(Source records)
▬▬▬▬▬▬▬▬▬▬

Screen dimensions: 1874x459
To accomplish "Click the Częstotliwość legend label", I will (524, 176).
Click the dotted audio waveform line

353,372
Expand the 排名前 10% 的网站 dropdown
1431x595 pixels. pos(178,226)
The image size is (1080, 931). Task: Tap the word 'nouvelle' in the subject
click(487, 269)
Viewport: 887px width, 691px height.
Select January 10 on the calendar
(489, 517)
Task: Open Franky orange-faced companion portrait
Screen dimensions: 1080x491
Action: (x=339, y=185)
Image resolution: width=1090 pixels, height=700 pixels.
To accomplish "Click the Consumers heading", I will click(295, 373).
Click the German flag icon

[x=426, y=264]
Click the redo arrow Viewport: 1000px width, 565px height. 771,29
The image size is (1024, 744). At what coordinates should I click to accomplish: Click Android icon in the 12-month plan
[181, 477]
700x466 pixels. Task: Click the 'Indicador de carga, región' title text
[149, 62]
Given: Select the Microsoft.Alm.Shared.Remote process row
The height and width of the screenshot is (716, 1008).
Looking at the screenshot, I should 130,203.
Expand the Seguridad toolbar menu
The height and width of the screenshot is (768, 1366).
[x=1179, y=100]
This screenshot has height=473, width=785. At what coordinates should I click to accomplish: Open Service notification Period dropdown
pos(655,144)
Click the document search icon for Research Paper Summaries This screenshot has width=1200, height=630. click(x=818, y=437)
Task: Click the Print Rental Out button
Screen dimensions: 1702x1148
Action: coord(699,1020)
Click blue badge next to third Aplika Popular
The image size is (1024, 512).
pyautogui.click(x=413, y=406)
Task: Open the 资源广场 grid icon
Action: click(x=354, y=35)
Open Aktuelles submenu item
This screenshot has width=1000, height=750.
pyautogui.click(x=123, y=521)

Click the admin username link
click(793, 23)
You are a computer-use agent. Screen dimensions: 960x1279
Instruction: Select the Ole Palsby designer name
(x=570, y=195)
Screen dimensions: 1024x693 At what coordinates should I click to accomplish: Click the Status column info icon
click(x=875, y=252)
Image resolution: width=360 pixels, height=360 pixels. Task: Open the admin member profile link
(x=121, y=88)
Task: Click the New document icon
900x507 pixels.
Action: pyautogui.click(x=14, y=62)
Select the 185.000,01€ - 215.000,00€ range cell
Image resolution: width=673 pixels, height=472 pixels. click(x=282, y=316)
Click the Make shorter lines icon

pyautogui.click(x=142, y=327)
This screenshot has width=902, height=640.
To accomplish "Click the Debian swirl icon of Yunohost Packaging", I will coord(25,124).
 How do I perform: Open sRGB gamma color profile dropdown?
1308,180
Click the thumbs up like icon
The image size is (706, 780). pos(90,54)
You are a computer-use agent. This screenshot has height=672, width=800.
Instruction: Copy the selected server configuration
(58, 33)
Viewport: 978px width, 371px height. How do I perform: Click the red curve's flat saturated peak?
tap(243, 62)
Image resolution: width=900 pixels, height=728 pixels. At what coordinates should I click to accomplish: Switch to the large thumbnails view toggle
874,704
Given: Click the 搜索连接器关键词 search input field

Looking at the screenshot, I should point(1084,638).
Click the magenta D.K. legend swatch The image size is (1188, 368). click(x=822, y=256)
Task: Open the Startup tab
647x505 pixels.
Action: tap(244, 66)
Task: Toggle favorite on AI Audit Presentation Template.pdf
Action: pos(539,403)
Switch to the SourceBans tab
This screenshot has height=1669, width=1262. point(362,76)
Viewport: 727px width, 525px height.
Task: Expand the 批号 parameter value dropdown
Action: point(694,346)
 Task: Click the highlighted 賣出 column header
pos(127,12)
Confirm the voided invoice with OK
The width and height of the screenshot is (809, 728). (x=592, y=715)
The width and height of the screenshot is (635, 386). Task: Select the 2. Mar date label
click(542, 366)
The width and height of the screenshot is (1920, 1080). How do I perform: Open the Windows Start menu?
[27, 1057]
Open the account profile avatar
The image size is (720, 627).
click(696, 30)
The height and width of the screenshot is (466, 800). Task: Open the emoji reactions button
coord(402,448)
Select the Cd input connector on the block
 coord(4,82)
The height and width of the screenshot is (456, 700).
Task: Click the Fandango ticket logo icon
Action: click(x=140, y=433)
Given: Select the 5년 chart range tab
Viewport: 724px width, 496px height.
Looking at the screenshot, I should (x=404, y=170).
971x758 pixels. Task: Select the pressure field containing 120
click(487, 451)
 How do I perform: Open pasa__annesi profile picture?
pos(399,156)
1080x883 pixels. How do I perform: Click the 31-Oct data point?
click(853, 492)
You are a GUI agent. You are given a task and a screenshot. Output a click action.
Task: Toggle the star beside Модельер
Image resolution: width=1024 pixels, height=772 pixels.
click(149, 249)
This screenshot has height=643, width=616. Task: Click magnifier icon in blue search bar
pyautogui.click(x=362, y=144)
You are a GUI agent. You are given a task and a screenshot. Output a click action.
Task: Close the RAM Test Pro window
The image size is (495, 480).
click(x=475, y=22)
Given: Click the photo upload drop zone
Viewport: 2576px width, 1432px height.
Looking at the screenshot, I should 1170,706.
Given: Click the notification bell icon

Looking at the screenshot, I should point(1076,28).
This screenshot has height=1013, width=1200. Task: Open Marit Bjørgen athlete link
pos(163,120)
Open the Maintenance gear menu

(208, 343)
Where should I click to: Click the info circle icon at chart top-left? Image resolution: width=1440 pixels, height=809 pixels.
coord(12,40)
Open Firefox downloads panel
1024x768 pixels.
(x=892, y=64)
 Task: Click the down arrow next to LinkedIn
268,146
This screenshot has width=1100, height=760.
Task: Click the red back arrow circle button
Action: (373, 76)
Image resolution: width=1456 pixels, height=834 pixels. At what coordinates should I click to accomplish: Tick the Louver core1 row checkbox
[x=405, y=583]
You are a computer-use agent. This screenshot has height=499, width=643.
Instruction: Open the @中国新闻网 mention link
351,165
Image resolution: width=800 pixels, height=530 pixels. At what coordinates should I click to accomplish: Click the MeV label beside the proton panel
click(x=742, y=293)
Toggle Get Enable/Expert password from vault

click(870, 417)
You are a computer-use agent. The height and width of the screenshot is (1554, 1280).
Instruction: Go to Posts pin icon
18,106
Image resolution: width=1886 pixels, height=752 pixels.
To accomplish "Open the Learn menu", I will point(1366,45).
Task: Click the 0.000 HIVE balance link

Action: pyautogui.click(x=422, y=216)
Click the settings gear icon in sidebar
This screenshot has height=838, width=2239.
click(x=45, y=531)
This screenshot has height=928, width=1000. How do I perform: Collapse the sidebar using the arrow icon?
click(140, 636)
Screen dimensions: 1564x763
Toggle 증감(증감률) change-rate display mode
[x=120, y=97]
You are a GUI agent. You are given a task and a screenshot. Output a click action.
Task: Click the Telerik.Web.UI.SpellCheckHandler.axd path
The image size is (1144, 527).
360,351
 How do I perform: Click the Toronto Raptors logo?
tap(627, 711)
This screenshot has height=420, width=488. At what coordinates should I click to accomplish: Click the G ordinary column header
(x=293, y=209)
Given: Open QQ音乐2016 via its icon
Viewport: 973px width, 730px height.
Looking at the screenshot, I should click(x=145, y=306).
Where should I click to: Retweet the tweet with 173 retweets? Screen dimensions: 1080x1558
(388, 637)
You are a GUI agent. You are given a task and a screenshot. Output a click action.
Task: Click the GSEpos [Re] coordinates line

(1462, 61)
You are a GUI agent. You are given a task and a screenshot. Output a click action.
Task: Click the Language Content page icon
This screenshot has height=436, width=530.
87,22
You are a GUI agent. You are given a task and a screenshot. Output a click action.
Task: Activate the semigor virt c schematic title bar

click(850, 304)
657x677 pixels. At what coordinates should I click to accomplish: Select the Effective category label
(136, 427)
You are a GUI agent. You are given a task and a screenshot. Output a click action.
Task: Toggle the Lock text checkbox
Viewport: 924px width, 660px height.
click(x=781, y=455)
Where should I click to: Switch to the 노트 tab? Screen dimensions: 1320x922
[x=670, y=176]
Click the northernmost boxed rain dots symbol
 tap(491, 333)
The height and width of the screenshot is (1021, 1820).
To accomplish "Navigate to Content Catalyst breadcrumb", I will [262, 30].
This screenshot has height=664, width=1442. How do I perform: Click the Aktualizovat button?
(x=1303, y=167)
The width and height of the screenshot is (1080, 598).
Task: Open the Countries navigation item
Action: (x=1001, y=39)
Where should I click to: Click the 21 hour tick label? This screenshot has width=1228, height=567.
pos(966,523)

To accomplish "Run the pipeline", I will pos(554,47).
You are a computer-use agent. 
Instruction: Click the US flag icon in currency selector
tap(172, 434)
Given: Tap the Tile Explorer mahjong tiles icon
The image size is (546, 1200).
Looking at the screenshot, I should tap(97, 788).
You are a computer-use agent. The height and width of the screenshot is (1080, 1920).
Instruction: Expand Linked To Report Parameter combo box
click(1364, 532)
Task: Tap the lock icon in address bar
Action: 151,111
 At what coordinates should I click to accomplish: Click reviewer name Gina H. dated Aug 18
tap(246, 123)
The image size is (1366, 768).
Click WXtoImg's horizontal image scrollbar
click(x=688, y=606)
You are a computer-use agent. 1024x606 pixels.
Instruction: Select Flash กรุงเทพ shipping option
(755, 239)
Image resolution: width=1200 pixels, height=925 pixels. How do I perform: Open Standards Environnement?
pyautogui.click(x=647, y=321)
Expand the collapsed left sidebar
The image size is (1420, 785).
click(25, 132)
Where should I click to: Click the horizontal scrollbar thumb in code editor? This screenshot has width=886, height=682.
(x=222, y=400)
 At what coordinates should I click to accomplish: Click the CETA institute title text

▬▬▬▬▬▬▬▬▬▬

Exercise brief: Note each line above that holds "computer", then copy all of them.

Result below:
You are a computer-use agent. Screen dimensions: 960x1279
You are a computer-use agent. This screenshot has height=672, width=800.
You are a computer-use agent. This screenshot has height=499, width=643.
You are a computer-use agent. The height and width of the screenshot is (1554, 1280).
You are a computer-use agent. 
You are a computer-use agent. The height and width of the screenshot is (1080, 1920).
You are a computer-use agent. 1024x606 pixels.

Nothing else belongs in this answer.